Exercise objective -
Copy each of the rows below word for word.

Source data -
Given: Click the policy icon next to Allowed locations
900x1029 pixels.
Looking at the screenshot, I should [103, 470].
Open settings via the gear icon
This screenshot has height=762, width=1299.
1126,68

Full output -
Given: Click the policy icon next to Allowed locations
900x1029 pixels.
Looking at the screenshot, I should [103, 470].
Open settings via the gear icon
This screenshot has height=762, width=1299.
1126,68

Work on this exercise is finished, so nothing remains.